転がされたトリシャが童女のように顔を上げる。そのときにはもう、投擲された剣が心臓を貫いていた。
大量の血を吐く。
同時に、火球がイデアへ放たれた。
「申し訳ありません」
スールが投げたミートハンマーが当たり、火球が起動を変え、イデアを避けた。
「交代だ、クソガキ!」
槍を回収したサシュラがイデアを蹴り飛ばす。
黒焦げになったトリシャをくわえたアルブムが退避する。
スールはイデアの折れた腕を伸ばし、もう一度回復魔法をかけた。
「神官殿、トリシャは……」
「死んでいます。聖下」
「わかっています。私は付与魔法使いです」
時間はまだあると、そのときのミルは思っていた。
雨のように魔法攻撃が降り注ぐ。
ときには影を伝って巧みに避けたシャリオスは、星魔法の素晴らしさを感じていた。とくに星のながれはいい。魔力回復はシャリオスの欠点を補ってくれている。回復量は地味だが。
闇魔法の魔力消費は他と比べると多い。吸血鬼は日中の活動でハンデを背負うため、とくに消費する。それは『鎮めの輪』のおかげでクリアでき、戦闘で使える魔力は大幅に増えた。
「それでも、あれば使い道が増えるし」
独りごちて跳躍する。
死骸と融合して化けの皮が剥がれた階層主。ミノタウロスの形をしている別の何かである。

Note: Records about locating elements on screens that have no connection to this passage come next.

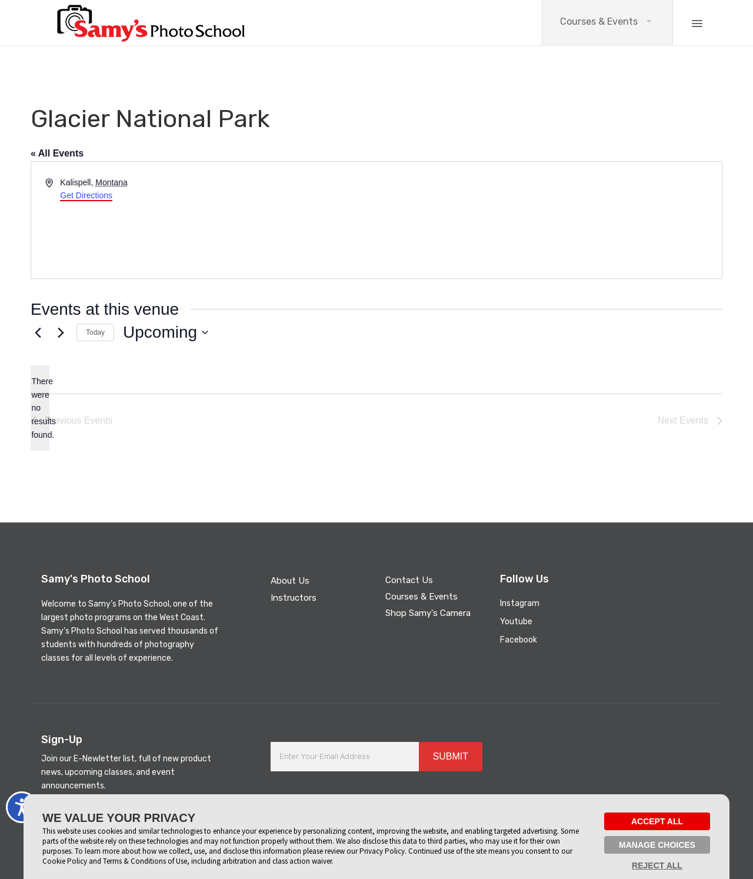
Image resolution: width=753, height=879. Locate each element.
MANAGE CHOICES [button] (657, 845)
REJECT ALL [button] (657, 865)
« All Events (57, 153)
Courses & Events (599, 21)
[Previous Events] (38, 332)
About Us (290, 580)
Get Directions (86, 195)
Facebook (518, 640)
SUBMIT (450, 756)
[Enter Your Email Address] (345, 756)
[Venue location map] (548, 220)
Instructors (293, 597)
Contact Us (409, 580)
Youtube (516, 622)
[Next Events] (61, 332)
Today (95, 332)
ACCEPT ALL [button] (657, 821)
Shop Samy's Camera (428, 613)
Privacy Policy (382, 851)
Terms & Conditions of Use (145, 861)
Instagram (519, 603)
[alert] (40, 408)
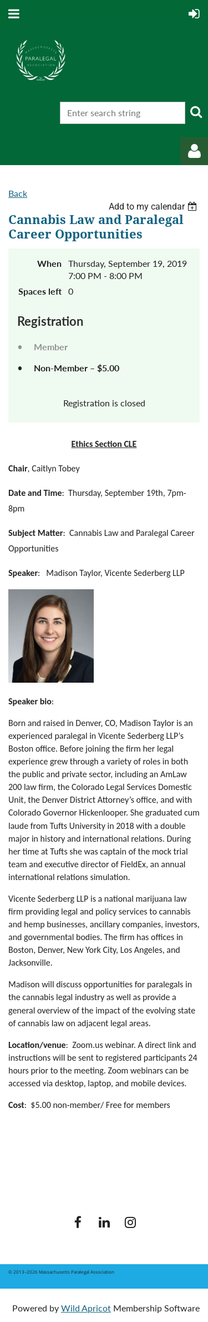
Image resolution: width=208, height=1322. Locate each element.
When (49, 263)
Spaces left (40, 291)
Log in (194, 151)
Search (196, 112)
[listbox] (154, 206)
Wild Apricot (86, 1308)
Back (17, 193)
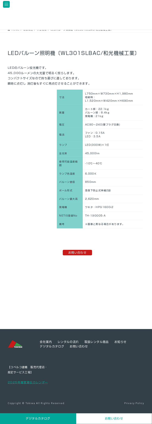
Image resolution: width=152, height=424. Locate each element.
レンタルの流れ (68, 341)
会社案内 (46, 341)
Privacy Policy (134, 403)
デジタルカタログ (52, 346)
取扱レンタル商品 (97, 341)
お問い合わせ (77, 252)
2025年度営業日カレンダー (28, 382)
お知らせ (120, 341)
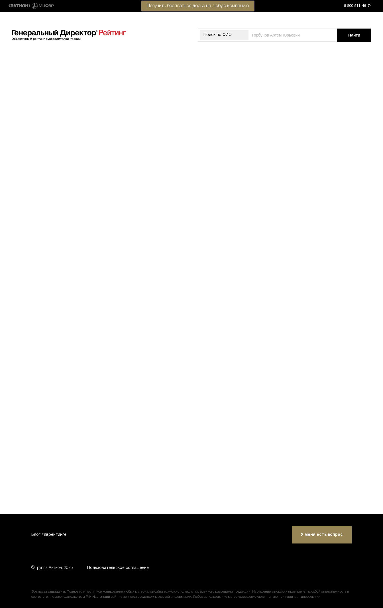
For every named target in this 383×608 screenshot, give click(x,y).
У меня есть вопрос (322, 535)
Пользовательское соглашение (118, 568)
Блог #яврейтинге (48, 535)
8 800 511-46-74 (358, 6)
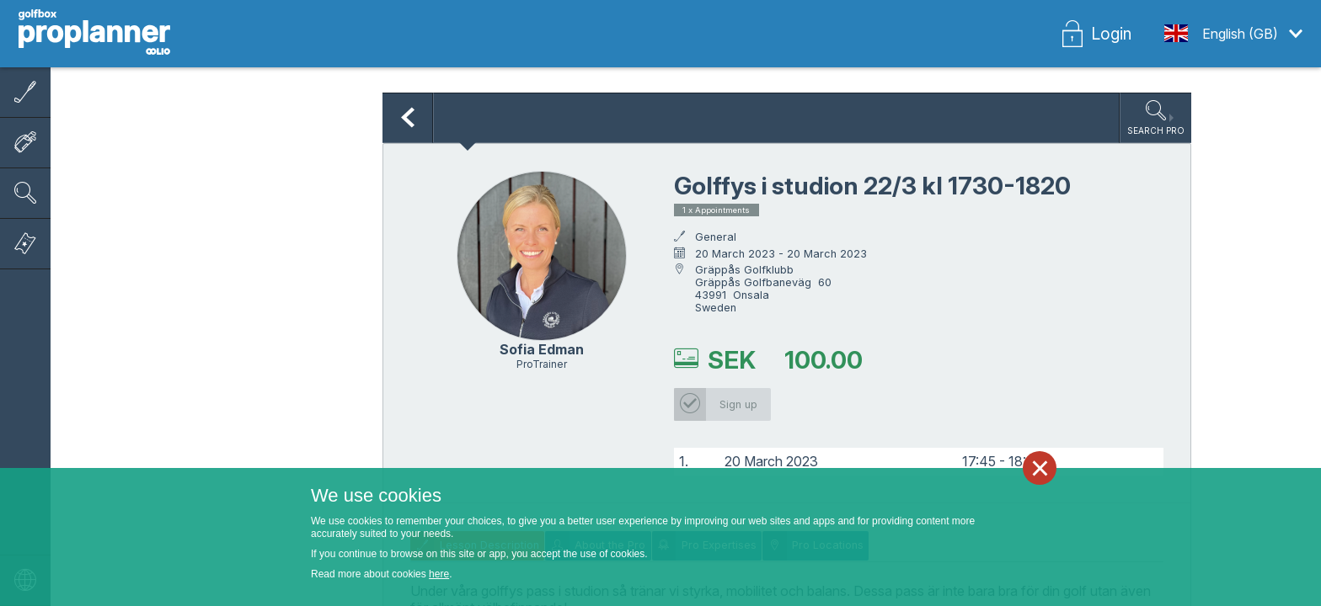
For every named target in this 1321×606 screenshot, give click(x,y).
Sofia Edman (542, 349)
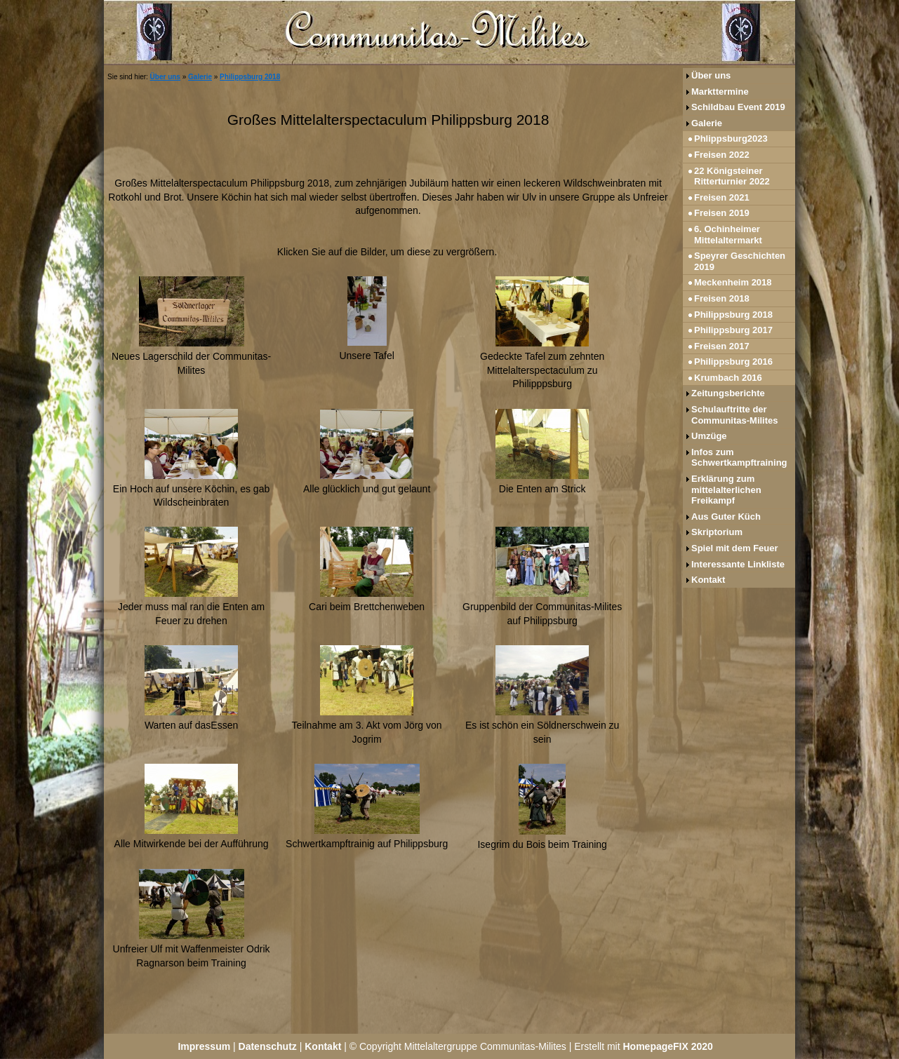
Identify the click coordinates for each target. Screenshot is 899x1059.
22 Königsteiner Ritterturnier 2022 (732, 176)
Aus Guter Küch (726, 516)
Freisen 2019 (722, 213)
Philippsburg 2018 (250, 77)
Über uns (165, 77)
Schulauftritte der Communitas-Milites (734, 415)
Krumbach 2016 (728, 377)
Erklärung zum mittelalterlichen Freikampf (726, 489)
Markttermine (720, 91)
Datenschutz (268, 1046)
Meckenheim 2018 (733, 282)
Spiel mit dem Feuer (734, 548)
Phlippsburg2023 (731, 138)
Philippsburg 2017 (733, 330)
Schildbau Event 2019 (738, 107)
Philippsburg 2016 (733, 361)
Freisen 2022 (722, 154)
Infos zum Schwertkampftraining (739, 457)
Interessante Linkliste (738, 564)
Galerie (200, 77)
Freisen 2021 (722, 197)
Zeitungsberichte (728, 393)
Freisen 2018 (722, 298)
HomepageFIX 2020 (668, 1046)
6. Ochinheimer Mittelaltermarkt (728, 234)
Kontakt (708, 579)
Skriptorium (716, 532)
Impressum (204, 1046)
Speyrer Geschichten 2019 (739, 261)
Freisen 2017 (722, 346)
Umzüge (709, 436)
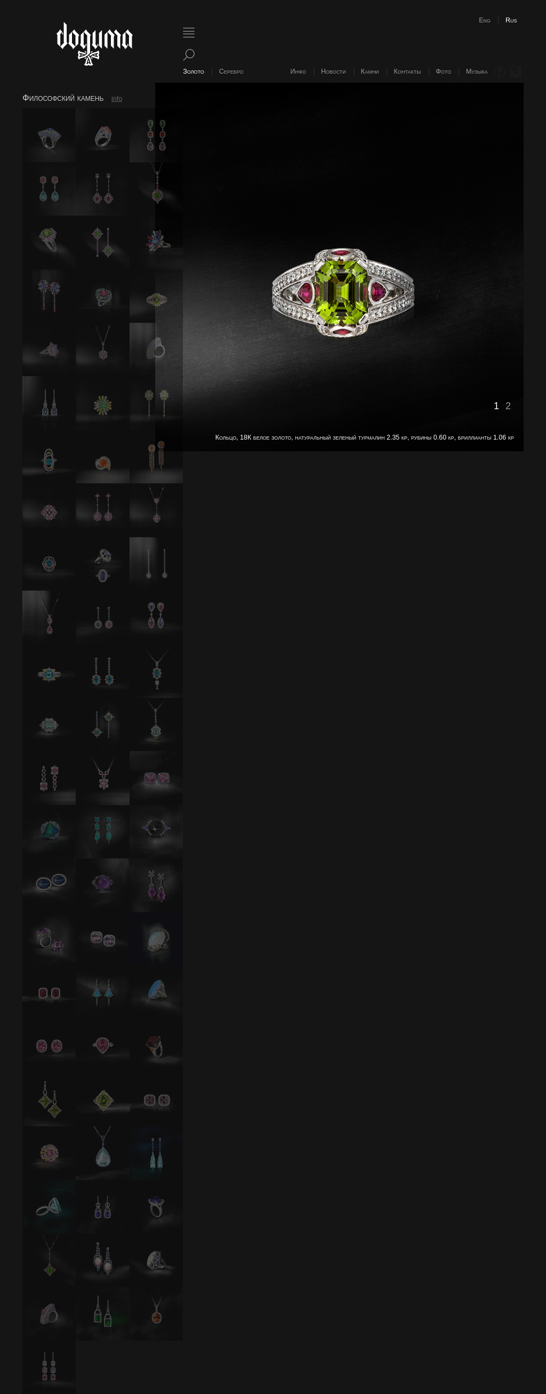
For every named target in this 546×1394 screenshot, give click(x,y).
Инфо (298, 71)
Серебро (231, 71)
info (116, 98)
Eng (485, 20)
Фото (443, 71)
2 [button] (508, 406)
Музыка (477, 71)
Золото (193, 71)
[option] (339, 267)
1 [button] (496, 406)
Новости (333, 71)
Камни (370, 71)
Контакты (407, 71)
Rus (511, 20)
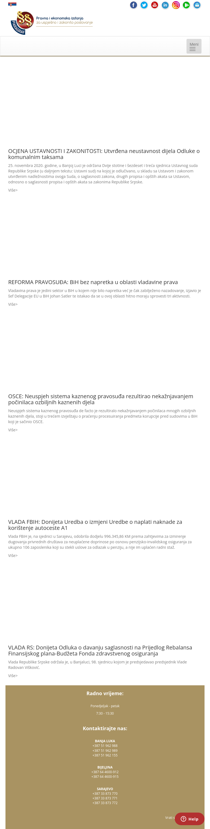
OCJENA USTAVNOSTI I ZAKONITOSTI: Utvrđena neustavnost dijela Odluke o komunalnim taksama (104, 154)
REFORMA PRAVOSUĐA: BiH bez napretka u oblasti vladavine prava (93, 282)
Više (11, 190)
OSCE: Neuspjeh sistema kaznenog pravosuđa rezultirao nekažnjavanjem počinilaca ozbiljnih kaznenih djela (100, 399)
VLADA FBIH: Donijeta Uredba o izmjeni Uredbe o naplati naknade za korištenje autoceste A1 (95, 525)
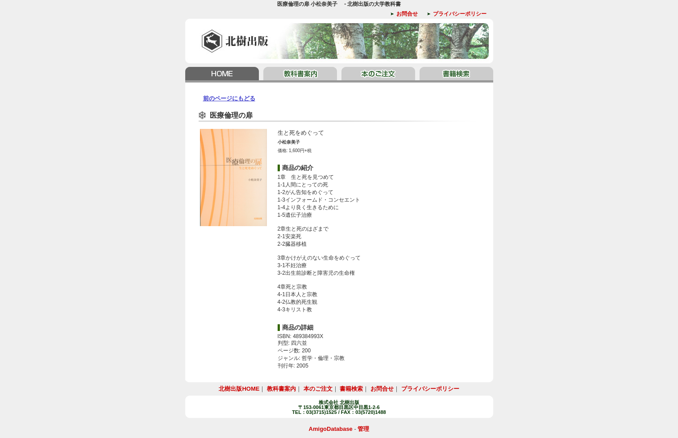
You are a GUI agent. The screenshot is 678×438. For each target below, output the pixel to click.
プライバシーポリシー (460, 14)
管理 (363, 429)
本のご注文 (378, 75)
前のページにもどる (229, 98)
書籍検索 (455, 75)
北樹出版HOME (223, 75)
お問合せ (407, 14)
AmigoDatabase (331, 429)
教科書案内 (300, 75)
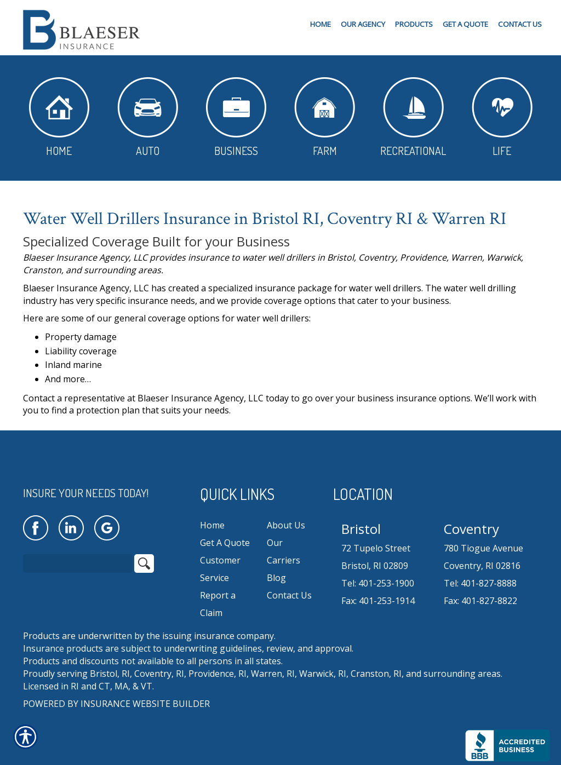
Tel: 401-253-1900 (377, 583)
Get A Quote (225, 543)
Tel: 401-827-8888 (480, 583)
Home (59, 117)
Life (502, 117)
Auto (147, 117)
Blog (276, 578)
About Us (286, 525)
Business (236, 117)
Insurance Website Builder (145, 704)
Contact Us (289, 595)
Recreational (413, 117)
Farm (324, 117)
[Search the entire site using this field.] (78, 563)
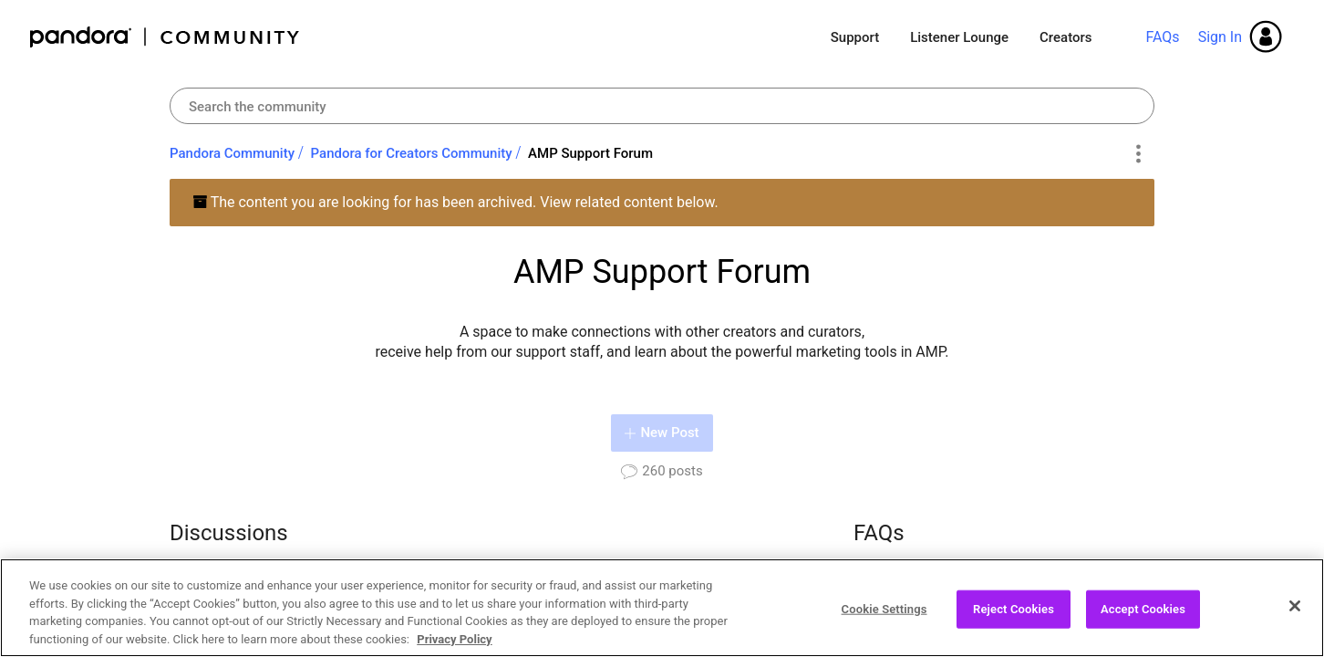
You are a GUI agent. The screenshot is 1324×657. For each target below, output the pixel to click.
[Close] (1295, 615)
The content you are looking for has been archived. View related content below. (455, 202)
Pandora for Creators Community (411, 153)
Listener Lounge (959, 37)
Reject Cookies (1013, 618)
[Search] (662, 106)
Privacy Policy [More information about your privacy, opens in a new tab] (454, 648)
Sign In (1220, 37)
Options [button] (1137, 154)
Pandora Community (165, 37)
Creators (1065, 37)
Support (855, 37)
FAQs (1162, 37)
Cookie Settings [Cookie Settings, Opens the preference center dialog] (884, 618)
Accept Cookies (1143, 618)
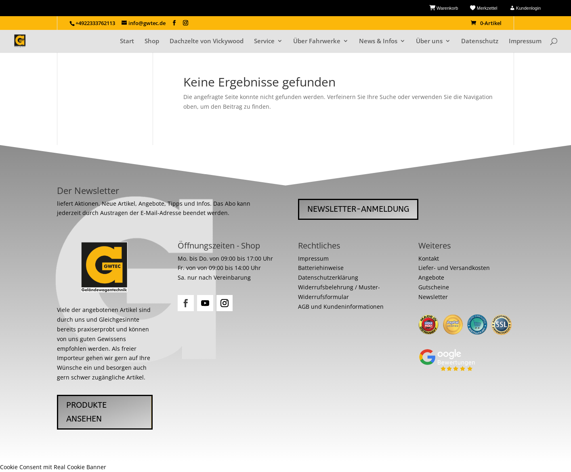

ふいに引っかかるものを覚え、シャリオスはジロリと眺める。
サシュラは何度も心臓を貫いて殺した。普通のミノタウロスなら死んでいる。では魔法攻撃をするか。というかくっついたり分裂しない。
「サシュラ、何回心臓刺した?」
「四回。それがどうした」
その瞬間、敵の正体に思い当たったシャリオスが絶叫じみた悲鳴を上げる。
「わあああ、嘘だろこれ!? ミノタウロスじゃない!」
「はあ? じゃあなんだってんだ」
「確かめる――<吸血魔法>!」
肉薄したシャリオスは手の平をつけ唱えた。
そして中身を吸い取られた虫のように、ふにゃふにゃになったミノタウロスの皮が、どろどろした液体と共に床へ落ちた。
「は?」
切るのをやめたサシュラは心臓辺りを滅多刺しにする。堅い何かにあたり、どろりとした液体が流れる。
階層主が全滅した。
「スライムだ……。スカルナイトの額の核も、スライムのだったのかな」
「ふざけろ! ……クソッたれ」
粘液を蹴り飛ばしたサシュラに、珍しくたしなめがなかった。